Supplied information:
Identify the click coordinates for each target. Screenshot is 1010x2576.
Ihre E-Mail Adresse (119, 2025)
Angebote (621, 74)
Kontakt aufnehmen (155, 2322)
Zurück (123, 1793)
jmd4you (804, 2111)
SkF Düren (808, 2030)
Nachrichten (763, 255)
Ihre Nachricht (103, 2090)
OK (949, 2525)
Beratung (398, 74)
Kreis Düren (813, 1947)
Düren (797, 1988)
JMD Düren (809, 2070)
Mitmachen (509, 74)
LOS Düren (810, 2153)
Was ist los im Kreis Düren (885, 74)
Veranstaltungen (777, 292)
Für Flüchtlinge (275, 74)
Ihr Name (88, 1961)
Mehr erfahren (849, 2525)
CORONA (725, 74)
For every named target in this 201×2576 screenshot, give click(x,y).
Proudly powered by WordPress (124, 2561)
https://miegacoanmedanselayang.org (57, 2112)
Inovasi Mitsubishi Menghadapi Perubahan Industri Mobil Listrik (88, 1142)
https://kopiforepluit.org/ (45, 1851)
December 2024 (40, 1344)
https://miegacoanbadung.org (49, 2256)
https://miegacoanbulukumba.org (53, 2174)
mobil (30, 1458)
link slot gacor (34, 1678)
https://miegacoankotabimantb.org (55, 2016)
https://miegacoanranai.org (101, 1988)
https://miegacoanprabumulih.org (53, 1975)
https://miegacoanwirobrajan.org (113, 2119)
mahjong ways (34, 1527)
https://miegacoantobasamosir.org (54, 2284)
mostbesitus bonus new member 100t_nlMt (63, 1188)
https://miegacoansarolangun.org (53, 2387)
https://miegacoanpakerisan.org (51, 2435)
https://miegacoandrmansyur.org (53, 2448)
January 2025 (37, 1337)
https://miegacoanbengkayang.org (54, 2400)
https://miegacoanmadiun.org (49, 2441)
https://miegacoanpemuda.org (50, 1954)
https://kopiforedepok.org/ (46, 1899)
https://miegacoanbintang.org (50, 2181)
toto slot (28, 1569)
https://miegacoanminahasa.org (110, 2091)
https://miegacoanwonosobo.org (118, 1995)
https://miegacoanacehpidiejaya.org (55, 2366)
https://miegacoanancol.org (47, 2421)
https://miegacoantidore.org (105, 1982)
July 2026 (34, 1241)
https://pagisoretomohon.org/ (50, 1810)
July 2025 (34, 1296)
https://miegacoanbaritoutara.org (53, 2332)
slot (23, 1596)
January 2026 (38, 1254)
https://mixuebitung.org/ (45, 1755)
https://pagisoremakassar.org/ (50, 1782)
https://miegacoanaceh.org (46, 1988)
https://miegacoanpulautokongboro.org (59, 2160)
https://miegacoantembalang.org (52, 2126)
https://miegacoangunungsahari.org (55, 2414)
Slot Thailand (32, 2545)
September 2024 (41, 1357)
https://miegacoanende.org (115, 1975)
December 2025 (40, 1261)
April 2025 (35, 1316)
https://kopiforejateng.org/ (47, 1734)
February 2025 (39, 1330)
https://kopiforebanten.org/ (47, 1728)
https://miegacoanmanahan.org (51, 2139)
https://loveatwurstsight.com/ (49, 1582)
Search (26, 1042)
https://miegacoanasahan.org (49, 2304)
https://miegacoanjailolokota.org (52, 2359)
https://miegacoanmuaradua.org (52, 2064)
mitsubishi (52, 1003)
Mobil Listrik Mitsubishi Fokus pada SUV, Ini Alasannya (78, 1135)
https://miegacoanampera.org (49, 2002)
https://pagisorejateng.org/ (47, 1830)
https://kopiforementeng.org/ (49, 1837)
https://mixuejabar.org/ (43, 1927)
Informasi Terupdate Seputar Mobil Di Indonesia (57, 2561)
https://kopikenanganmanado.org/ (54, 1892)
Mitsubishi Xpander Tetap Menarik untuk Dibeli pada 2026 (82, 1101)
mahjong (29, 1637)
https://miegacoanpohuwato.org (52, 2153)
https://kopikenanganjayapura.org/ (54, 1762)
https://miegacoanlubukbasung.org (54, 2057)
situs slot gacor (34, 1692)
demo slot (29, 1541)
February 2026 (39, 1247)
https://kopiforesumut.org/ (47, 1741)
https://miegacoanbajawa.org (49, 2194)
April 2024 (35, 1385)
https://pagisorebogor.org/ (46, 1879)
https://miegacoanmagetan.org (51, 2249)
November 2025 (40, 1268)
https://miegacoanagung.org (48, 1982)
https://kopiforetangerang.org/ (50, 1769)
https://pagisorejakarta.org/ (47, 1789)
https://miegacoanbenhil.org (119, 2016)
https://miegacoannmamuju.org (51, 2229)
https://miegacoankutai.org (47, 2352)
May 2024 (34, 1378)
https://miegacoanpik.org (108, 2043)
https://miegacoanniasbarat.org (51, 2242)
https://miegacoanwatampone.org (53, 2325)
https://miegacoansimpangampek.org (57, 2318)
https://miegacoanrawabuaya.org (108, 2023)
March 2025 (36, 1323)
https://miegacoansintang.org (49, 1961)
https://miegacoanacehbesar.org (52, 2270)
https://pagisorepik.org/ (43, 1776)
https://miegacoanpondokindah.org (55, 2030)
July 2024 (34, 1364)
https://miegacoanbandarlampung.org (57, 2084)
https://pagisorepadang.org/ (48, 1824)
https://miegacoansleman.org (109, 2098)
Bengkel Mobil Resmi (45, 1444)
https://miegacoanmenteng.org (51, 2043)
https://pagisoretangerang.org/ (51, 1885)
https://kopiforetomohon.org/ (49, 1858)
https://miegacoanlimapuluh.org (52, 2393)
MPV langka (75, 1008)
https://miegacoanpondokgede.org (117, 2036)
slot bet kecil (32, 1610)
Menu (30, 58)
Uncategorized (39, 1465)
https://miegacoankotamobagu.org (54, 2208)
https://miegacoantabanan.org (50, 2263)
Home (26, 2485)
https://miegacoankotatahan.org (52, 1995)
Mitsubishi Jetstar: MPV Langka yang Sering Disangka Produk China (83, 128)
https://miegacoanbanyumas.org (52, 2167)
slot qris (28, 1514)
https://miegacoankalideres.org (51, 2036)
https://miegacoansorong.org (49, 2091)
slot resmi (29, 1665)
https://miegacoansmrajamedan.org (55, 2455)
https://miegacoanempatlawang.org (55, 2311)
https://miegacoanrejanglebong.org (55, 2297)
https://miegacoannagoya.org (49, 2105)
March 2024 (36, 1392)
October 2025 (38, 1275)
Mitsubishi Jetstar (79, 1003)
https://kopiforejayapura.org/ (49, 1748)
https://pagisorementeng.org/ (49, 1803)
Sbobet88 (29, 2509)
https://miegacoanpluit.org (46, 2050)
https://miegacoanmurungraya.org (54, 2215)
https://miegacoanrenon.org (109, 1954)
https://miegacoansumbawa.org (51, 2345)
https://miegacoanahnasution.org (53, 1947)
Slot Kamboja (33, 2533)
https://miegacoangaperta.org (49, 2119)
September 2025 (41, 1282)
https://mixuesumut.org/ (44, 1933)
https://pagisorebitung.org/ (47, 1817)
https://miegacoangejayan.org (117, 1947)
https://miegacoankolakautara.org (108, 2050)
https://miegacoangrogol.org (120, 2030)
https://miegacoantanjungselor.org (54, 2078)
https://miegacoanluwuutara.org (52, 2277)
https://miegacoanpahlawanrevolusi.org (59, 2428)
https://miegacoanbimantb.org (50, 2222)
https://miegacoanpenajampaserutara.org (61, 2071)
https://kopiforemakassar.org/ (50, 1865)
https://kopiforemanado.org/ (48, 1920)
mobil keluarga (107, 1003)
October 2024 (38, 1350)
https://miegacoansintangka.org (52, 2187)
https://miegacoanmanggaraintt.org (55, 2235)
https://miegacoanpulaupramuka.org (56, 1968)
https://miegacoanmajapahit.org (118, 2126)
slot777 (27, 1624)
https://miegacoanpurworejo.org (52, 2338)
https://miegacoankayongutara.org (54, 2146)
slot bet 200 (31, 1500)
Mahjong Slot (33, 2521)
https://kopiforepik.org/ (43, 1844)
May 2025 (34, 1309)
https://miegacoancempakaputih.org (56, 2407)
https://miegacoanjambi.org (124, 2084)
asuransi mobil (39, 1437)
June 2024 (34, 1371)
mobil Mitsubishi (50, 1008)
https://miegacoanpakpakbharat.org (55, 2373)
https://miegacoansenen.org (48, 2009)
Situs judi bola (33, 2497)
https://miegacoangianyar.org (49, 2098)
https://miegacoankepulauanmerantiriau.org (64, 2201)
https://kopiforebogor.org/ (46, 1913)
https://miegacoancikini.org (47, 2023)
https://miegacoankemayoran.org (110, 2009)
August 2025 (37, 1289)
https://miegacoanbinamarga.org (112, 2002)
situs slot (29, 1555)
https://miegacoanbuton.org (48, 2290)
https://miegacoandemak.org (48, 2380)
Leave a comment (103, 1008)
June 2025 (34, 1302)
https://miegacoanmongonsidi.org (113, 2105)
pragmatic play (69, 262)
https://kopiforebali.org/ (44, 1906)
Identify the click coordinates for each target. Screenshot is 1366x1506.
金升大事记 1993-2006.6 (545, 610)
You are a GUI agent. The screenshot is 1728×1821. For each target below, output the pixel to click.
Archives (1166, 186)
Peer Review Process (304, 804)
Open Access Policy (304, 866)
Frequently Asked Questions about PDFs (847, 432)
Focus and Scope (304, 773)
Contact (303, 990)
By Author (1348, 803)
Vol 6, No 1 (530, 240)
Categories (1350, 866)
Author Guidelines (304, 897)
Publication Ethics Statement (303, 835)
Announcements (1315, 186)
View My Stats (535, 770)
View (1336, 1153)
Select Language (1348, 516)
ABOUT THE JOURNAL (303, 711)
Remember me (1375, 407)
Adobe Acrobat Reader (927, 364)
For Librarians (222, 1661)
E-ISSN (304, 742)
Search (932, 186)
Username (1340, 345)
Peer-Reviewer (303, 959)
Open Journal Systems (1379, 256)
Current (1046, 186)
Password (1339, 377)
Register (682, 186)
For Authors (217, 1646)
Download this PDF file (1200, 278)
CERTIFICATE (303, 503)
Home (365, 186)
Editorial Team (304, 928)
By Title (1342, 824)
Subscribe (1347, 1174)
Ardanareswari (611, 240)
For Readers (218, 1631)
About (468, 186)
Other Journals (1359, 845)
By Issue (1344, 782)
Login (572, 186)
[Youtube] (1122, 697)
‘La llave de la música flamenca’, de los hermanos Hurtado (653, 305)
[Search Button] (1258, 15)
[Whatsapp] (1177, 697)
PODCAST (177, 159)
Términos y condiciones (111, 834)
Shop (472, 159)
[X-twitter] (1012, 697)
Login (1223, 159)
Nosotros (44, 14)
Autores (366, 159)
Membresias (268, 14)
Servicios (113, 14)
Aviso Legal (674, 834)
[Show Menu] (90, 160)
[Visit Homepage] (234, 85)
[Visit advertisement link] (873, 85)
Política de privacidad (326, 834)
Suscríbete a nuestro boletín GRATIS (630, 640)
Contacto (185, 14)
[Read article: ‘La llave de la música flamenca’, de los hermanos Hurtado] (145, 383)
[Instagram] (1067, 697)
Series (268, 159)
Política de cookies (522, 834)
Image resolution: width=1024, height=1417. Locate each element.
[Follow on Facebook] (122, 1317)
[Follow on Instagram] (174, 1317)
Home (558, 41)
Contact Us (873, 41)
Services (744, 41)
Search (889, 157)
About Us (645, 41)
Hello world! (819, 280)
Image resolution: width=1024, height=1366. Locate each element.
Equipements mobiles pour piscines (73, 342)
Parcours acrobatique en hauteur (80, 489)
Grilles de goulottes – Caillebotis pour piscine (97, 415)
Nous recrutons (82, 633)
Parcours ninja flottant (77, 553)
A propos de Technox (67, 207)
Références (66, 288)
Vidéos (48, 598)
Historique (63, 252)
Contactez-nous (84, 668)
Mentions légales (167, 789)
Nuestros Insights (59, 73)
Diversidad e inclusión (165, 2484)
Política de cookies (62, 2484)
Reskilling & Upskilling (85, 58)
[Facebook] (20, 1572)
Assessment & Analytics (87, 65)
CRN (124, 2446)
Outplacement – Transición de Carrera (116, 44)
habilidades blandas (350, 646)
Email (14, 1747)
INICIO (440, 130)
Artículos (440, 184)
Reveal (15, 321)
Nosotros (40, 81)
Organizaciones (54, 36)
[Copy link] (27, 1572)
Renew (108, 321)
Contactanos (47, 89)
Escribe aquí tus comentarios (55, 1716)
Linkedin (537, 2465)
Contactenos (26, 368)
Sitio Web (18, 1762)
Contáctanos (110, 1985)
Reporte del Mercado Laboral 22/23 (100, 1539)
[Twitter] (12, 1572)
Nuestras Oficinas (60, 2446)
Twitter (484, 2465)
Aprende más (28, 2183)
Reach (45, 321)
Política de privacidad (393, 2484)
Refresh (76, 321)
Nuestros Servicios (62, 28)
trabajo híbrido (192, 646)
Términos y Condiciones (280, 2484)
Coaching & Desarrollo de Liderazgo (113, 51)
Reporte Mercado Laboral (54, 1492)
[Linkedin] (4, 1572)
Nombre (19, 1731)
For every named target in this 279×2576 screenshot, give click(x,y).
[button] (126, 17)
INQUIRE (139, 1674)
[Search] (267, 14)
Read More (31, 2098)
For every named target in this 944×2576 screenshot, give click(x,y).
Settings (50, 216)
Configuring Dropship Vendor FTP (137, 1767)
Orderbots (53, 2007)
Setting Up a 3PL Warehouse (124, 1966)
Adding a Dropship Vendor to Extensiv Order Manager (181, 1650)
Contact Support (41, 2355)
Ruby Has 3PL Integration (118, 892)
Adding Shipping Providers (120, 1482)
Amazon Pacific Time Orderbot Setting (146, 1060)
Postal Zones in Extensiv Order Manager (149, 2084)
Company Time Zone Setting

Task objective: Above are some records; copy exactly the lines from the one with "https://miegacoanende.org (115, 1975)" through the one with "https://miegacoanjailolokota.org (52, 2359)", both included, and no others.

Task output:
https://miegacoanende.org (115, 1975)
December 2025 (40, 1261)
April 2025 (35, 1316)
https://kopiforejateng.org/ (47, 1734)
February 2025 (39, 1330)
https://kopiforebanten.org/ (47, 1728)
https://miegacoanmanahan.org (51, 2139)
https://loveatwurstsight.com/ (49, 1582)
Search (26, 1042)
https://miegacoanasahan.org (49, 2304)
https://miegacoanjailolokota.org (52, 2359)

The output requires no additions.